Continuation of the front page (56) References JP-A-5-68975 (JP, A) JP-A-7-214063 (JP, A) JP-B-6-33474 (JP, B2) Patent 2732818 (JP, B2) ( 58) Field surveyed (Int.Cl. ⁶ , DB name) C02F 1/46-1/48 C25B 11/20

Claims (3)

(57) [Claims] 1. The raw water is supplied to an H-type cation exchange resin tank or an O-type cation exchange resin tank.
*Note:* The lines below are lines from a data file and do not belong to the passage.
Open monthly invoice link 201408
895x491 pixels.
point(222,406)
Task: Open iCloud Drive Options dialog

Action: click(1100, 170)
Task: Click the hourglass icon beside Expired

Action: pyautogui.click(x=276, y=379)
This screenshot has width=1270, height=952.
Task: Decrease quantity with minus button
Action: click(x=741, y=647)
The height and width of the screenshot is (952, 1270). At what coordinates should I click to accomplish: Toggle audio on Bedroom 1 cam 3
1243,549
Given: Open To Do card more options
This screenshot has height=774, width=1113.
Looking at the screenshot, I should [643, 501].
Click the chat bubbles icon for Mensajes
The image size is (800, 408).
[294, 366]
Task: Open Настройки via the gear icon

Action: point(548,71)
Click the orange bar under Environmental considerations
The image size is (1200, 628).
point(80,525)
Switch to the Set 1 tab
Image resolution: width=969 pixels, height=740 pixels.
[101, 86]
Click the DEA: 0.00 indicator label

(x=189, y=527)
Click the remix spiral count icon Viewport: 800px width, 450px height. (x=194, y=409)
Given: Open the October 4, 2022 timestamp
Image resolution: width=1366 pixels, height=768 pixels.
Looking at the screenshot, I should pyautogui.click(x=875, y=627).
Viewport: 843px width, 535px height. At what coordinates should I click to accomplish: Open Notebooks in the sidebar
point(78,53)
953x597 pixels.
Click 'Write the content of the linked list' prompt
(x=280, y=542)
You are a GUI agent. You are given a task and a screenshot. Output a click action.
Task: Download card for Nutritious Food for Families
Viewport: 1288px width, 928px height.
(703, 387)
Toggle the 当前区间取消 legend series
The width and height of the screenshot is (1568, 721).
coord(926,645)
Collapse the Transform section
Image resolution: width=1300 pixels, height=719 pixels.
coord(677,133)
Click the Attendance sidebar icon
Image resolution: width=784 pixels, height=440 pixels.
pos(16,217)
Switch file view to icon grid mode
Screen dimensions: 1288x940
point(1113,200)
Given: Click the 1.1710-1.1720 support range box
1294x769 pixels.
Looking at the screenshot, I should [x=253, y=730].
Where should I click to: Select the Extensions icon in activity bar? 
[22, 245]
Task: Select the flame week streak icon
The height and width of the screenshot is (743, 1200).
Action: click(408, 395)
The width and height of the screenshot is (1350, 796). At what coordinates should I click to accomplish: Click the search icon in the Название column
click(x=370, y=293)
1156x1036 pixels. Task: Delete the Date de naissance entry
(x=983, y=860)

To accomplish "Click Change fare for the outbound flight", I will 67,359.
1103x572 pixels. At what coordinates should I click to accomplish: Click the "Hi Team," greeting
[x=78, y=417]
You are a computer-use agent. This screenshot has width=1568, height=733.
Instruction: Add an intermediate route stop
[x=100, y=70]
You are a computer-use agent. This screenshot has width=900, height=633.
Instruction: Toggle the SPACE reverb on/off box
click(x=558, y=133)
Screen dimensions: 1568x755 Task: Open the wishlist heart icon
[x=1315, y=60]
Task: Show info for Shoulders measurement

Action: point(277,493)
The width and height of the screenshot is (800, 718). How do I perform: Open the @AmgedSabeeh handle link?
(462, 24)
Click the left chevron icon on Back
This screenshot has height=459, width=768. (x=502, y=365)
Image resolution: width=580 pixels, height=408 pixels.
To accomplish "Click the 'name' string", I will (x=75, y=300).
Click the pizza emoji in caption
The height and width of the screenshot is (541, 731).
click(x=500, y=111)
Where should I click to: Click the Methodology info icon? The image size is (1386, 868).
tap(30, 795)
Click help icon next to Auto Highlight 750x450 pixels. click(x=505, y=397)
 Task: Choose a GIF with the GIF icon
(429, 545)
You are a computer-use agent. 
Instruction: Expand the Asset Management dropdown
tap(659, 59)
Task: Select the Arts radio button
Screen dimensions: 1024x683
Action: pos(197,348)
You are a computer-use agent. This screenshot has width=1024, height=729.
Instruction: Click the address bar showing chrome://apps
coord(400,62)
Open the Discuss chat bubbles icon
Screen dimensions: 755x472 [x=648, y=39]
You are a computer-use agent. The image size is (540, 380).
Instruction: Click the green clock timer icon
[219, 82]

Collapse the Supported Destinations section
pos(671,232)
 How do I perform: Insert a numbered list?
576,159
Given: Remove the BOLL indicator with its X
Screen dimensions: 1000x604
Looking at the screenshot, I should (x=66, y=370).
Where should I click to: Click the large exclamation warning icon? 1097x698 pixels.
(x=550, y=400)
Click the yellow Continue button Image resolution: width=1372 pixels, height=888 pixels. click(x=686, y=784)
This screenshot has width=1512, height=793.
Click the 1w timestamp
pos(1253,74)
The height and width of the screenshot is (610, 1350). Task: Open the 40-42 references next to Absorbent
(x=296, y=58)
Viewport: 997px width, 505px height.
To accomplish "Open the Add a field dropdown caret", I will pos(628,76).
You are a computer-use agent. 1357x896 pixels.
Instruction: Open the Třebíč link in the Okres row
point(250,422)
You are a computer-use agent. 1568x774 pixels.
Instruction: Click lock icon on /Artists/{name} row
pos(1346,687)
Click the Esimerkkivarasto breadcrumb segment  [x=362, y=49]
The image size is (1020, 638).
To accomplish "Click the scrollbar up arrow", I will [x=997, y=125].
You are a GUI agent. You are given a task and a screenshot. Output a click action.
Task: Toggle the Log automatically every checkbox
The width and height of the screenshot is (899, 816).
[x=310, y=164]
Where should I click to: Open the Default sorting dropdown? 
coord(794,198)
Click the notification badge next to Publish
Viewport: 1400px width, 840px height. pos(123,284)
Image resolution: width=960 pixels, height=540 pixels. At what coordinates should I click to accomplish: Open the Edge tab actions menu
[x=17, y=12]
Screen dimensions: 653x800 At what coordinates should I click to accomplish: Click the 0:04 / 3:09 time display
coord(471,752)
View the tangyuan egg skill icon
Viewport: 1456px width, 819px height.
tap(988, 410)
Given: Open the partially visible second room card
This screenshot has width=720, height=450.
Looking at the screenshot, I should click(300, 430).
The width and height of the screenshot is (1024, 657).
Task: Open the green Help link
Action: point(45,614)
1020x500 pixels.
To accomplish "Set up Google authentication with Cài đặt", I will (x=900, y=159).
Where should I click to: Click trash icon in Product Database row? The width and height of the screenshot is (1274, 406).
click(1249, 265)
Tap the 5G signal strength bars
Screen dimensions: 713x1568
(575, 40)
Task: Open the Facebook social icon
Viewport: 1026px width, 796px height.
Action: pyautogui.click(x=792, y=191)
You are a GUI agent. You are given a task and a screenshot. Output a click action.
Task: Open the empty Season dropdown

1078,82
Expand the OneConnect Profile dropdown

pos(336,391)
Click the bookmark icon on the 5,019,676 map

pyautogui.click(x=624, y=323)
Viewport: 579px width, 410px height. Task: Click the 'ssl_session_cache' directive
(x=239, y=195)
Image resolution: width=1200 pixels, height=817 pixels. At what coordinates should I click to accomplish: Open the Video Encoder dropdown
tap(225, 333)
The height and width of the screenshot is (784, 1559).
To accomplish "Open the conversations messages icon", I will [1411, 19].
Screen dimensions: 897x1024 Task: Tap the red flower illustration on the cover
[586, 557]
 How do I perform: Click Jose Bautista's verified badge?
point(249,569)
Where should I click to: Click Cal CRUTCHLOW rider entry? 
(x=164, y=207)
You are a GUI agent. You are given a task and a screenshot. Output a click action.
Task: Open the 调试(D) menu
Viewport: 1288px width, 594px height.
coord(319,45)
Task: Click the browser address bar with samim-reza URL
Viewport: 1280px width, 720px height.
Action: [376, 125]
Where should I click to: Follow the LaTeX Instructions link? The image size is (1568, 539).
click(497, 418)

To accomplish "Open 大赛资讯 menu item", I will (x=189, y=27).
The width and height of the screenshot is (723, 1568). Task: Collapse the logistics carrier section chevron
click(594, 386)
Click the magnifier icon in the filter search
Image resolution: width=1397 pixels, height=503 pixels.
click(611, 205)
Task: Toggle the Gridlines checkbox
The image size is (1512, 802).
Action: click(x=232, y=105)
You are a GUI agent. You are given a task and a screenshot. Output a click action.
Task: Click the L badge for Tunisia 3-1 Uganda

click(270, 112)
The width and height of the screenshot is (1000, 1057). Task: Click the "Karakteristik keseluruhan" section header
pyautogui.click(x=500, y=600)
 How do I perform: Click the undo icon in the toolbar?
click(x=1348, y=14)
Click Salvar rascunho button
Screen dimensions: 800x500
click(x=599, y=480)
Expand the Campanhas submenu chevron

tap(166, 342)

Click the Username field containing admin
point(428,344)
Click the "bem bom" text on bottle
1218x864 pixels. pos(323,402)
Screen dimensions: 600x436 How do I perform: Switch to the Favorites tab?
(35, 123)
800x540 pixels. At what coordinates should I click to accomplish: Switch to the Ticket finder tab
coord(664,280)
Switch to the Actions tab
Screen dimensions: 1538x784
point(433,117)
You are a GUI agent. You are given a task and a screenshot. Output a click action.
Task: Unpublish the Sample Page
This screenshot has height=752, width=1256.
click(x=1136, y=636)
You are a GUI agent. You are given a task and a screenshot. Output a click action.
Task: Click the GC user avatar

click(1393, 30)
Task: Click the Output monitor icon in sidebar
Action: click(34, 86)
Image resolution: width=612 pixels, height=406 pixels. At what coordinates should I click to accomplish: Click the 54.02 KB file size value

An acidic primary treatment water or an alkaline primary treatment water is obtained by passing through an H-type anion exchange resin tank, and the anode and the cathode of the energized solid polymer electrolyte electrode tank using an anion exchange resin membrane as the solid polymer electrode membrane A method for producing electrolytic ionic water, comprising obtaining the primary treated water on one side and another aqueous system on the other side. 2. Raw water is supplied to an H-type cation exchange resin tank and OH
Separately pass through the type anion exchange resin tank to obtain acidic primary treatment water and alkaline primary treatment water, and use the anion exchange resin membrane as the solid polymer electrode membrane to conduct the anode and cathode of the energized solid polymer electrolyte electrode tank A method for producing electrolytic ionic water, characterized by contacting one of the acidic primary treated water and the other with the alkaline primary treated water. 3. The method for producing electrolytic ionic water according to claim 1, wherein a calculated amount of salts such as sodium chloride is previously mixed with the raw water.